Lusi dan followers berbagi hikmah dari COVID-19

Lusi, seorang Freethinker Indonesia, yang mengatakan bahwa Indonesia sedang kehilangan identitasnya, diganti dengan kultur barbar Timur Tengah, punya akun Twitter. Di situ Lusi menyebut bahwa pelajaran yang bisa dia petik dari COVID-19 ini ialah:

Banyak orang pintar, tapi tidak banyak orang yang peduli

 

Tak lama,muncul berbagai respon lain dari para follower-nya.

(Demi prinsip anonimitas, hanya respon saja yang akan dimuat dengan pengubahsuaian bahasa. Masing-masing akun responder sengaja tidak dipublikasi).

Berikut berbagai respon yang receh dan serius yang pantas diperhatikan.
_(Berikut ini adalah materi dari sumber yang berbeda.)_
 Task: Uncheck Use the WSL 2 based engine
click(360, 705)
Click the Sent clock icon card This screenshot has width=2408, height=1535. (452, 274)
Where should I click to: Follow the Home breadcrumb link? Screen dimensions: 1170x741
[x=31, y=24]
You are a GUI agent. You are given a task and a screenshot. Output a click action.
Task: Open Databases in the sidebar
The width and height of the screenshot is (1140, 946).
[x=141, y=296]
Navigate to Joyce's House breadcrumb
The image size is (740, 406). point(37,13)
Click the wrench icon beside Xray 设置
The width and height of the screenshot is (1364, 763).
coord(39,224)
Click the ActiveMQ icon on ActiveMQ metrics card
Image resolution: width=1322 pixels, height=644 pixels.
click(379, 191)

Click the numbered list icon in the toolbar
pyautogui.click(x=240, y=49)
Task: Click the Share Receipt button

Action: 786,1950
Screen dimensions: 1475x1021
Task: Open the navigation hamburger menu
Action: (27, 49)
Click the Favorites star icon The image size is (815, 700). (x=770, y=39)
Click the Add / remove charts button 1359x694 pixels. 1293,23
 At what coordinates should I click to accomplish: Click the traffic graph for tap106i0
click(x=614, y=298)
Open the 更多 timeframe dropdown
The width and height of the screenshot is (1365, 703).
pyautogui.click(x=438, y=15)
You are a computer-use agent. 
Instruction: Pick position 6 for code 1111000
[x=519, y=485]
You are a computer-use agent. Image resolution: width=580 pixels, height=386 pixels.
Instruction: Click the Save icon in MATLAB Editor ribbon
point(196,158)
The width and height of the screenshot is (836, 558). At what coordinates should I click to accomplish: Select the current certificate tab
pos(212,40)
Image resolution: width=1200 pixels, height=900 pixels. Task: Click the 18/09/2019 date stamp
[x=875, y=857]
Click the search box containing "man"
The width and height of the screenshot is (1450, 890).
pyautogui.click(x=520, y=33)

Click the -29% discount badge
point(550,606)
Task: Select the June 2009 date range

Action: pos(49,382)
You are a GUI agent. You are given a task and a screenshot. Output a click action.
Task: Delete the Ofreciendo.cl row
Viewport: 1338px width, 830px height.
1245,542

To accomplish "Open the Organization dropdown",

Pertama, tentang media massa yang salah mengutip dari nasarumber, lalu berita yang dimuat akhirnya menimbulkan kisruh.Kedua,

Masih klise: banyak yang mencatut penderitaan sesama, beli beras untuk disumbangkan sebanyak 50 ton, minta ditulis kuitansinya 100 ton.

Berikutnya …

  • Sesungguhnya ibadah bisa dilakukan dimana saja, tanpa harus pamer dan selfie di tempat ibadah.
  • A: Alam sedang bersih-bersih maka biarkan. B: Awas tersapu
  • Pentingnya nabung, dan sedikit cicilan
  • Ngurus Indonesia yang terdiri dari beribu pulau itu rumit alias rundut.
  • Pentingnya jaminan penghasilan dasar (sekurangnya penghasilan darurat)
  • Bahwa menjadi berkecukupan adalah kunci
  • A: Pentingnya kembali ke alam. B: Emangnya selama ini di akherat, Mas? A: Lagi merasa di alam kubur
  • Tetangge ane bilang ini ujian dari Allah supaya manusia ingat penciptanya. Begitu, Kakak. Ternyata, Covid-19 ini bukan ujian dari Allah. (Memang bukan. Itu virus. Bukan ujian. Soal tetanggamu, memangnya selama ini dia tidak mengingat penciptanya? Kayaknya malah overdosis mikirin penciptanya. Sesekali mikirin teori relativitas, gitu)
  • Perlunya banyak duit. Kalau disuruh #StayAtHome gak bingung mau makan apa, bagaimana bayar ini itu, dan bisa santuy.
  • Sebenarnya masyarakat itu nggak penting-penting banget kalau nggak pas tahun politik.
  • Potret garong menunjukkan perangai original.
  • Priyayi di negara kita benar benar percaya bahwa bukan saja kebal hukum, tapi mereka juga kebal virus
  • Rasa peduli timbul karena adanya empati. Bisa kita perhatikan, biasanya orang-orang yang berkoar-koar dan bergaya suci (sebatas di mulut) namun tidak mempunyai empati. Bila kita buka mata, akan kita temukan orang-orang itu di sekitar kita. Contoh: Pemuka agama yang kaya-raya hasil jual ayat namun kikir, senyap tak terdengar kiprahnya dalam meringankan beban masyarakat sekitarnya.
  • Bisa lihat mana yang teman sebenarnya
  • Semakin banyak yang nggak takut mati
  • Belajar nerima bahwa masih banyak (banget) pejabat daerah yang egois.
  • Kita belajar bahwa komunikasi yang tidak baik tak akan bisa menyelesaikan masalah dengan masalah
  • Ada orang yang memikirkan orang banyak. Ada yang sangat-sangat egois
  • Setidaknya jadi banyak yang hafal doa qunut
  • Dunia ini tidak adil. Jadi, biasakan dirimu.
  • Banyak orang peduli, tapi lebih banyak lagi yang nggak peduli.
  • Orang bego tuh nggak takut mati
  • Orang pintar banyak tapi orang yang bego jauh lebih banyak!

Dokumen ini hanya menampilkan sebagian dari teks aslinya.